#### EXERCISES TO COMPLETE:
a – In the article on the Kaine–Stewart Senate debate, start at the words "Earlier in the" and stop after "facing a complaint."; quote that stretch word for word.
b – Pick up the article on the Kaine–Stewart Senate debate after its last sentence and write the next part.

#### SUPPLIED PASSAGE:
Segment Open

Democratic Sen. Tim Kaine and Republican challenger Corey Stewart on Tuesday tangled over the issues of sexual assault and harassment, with Mr. Stewart saying Congress needs to clean up its own act on the issue and Mr. Kaine telling his opponent not to “make stuff up.”

Mr. Kaine said the sexual assault allegations leveled against Judge Brett Kavanaugh, President Trump’s Supreme Court pick, raise “serious questions of character” and that Judge Kavanaugh shouldn’t be elevated to the high court “unless we resolve these significant claims.”

Mr. Stewart, meanwhile, said people have to get to the bottom of sexual harassment claims involving members in the halls of Congress, saying $17 million has been paid out to settle such claims.

Mr. Kaine and Mr. Stewart were squaring off in the third and final scheduled debate of Virginia’s U.S. Senate race in Richmond on Tuesday. The “People’s Debate” was sponsored by AARP Virginia.

“Clean up your own house first - clean up what’s going on in the United States Senate,” Mr. Stewart said. “This is your money - this is $17 million of our money that’s being used to settle these claims.”

Mr. Kaine said that the total encompassed claims against Capitol Hill staff in general and not just members of the House and Senate.

“Corey, don’t make stuff up and don’t pretend,” he said.

Earlier in the day, Mr. Stewart’s campaign released a hard-hitting radio ad that played on the same theme.

“While Tim Kaine and the Democrats falsely accuse Judge Kavanaugh over high school rumors, they won’t tell us which of the senators are sexual predators,” Mr. Stewart says in the ad. “Why not, Senator Kaine? What are you hiding? Are you on that list? Isn’t that the standard you’ve applied to Judge Kavanaugh?”

Mr. Kaine said at the debate Tuesday there’s never been such a claim filed against him or anyone in his office.

“You know that,” he told Mr. Stewart.

At a debate in Northern Virginia last week, Mr. Stewart alleged that Congress is working to quash the internal sexual harassment claims and had implied that Mr. Kaine himself could be facing a complaint.

Mr. Kaine also said then it’s “completely false” that there have been such complaints against him.

“How do we know that?” Mr. Stewart replied.

Mr. Kaine, a former Virginia governor, lieutenant governor, and mayor of Richmond, is seeking a second term in the U.S. Senate.

Segment Closed

#### DATASET CONTENT:
Segment Open

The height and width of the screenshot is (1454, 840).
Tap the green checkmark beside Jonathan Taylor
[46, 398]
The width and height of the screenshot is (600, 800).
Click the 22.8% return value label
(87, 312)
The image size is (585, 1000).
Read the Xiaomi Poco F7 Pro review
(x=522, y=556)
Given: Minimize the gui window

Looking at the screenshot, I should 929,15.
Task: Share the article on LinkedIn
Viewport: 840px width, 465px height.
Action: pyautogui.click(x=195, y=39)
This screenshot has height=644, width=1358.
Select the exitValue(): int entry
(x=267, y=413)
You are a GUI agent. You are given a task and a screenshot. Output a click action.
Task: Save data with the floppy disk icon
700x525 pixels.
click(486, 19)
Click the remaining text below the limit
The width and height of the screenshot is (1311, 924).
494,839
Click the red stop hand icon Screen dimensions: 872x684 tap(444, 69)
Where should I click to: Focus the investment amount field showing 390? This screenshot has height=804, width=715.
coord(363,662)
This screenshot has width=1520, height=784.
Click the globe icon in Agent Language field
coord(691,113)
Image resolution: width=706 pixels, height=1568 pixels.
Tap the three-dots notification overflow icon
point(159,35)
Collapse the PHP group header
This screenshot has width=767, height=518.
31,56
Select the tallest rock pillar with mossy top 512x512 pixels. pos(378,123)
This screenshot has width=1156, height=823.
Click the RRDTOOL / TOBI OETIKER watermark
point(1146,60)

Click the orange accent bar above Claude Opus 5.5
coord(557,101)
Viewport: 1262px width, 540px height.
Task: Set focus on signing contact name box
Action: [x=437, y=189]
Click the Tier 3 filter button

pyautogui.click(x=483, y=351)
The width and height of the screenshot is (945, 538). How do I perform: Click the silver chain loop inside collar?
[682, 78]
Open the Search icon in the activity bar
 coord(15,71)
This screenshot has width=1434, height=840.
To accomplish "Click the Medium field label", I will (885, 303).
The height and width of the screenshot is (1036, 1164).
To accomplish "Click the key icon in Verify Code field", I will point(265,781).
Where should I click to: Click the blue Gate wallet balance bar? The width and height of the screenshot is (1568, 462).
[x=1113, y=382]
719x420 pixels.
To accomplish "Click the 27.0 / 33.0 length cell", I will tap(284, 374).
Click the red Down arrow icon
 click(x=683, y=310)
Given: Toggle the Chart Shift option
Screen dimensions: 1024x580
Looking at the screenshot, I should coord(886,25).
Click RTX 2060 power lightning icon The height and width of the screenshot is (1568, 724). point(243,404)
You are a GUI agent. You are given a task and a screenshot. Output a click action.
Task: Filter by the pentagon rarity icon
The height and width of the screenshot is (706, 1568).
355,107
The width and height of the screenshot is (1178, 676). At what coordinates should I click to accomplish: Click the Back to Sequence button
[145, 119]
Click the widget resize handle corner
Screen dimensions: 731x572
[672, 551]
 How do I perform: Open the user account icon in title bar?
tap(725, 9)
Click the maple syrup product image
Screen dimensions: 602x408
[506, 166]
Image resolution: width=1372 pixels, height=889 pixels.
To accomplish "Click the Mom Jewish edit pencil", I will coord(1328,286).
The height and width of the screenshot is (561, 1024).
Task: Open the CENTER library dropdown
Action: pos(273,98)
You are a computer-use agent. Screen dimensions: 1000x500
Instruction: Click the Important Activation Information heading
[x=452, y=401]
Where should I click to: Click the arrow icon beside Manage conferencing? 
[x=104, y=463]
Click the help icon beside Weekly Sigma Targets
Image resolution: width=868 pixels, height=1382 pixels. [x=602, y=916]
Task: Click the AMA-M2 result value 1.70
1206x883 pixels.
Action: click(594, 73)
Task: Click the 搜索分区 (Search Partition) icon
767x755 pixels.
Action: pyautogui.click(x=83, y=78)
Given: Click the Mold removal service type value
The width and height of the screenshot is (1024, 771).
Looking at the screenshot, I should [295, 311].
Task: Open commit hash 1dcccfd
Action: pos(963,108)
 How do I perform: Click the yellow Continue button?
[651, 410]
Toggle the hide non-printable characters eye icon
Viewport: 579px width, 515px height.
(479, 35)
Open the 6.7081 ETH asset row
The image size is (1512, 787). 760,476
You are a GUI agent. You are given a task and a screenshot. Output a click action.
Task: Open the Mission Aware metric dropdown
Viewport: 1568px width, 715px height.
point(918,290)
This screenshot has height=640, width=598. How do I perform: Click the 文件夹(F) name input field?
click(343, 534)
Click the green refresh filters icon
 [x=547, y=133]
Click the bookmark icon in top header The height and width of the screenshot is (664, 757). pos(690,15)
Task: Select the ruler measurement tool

Segment Closed

#### REPLIES:
a –
Earlier in the day, Mr. Stewart’s campaign released a hard-hitting radio ad that played on the same theme.

“While Tim Kaine and the Democrats falsely accuse Judge Kavanaugh over high school rumors, they won’t tell us which of the senators are sexual predators,” Mr. Stewart says in the ad. “Why not, Senator Kaine? What are you hiding? Are you on that list? Isn’t that the standard you’ve applied to Judge Kavanaugh?”

Mr. Kaine said at the debate Tuesday there’s never been such a claim filed against him or anyone in his office.

“You know that,” he told Mr. Stewart.

At a debate in Northern Virginia last week, Mr. Stewart alleged that Congress is working to quash the internal sexual harassment claims and had implied that Mr. Kaine himself could be facing a complaint.

b –
He has held sizable leads over Mr. Stewart in recent public polling on the race, and the latest Real Clear Politics average put him almost 19 points ahead.

The race hasn’t gotten as much attention from national committees and outside groups as some of the Senate races in red states like North Dakota, West Virginia, Indiana, Montana, and Missouri, where Republicans are more bullish on their chances to pick up Democrat-held seats.

Republicans also haven’t won a statewide race in Virginia since 2009. Democratic Gov. Ralph Northam defeated Republican Ed Gillespie by 9 points in last year’s governor’s race.

Mr. Stewart came close to defeating Mr. Gillespie in the 2017 GOP gubernatorial contest. He made defending Confederate monuments in the state a key theme in that race, and has continued that defense this year.

Mr. Stewart, chairman of the Prince William County Board of Supervisors, has tied himself to Mr. Trump and says he wants to “stir things up” in the U.S. Senate, and has had a penchant for engaging in attention-grabbing stunts.

He waved toilet paper at a press conference outside the state legislature earlier this year to criticize Republicans for being “soft” and “flimsy” for supporting Medicaid expansion under Obamacare.

He also called for the arrest of Fairfax County Sheriff Stacey Ann Kincaid after she had announced the county was ending a partnership with the federal government on an immigration enforcement program.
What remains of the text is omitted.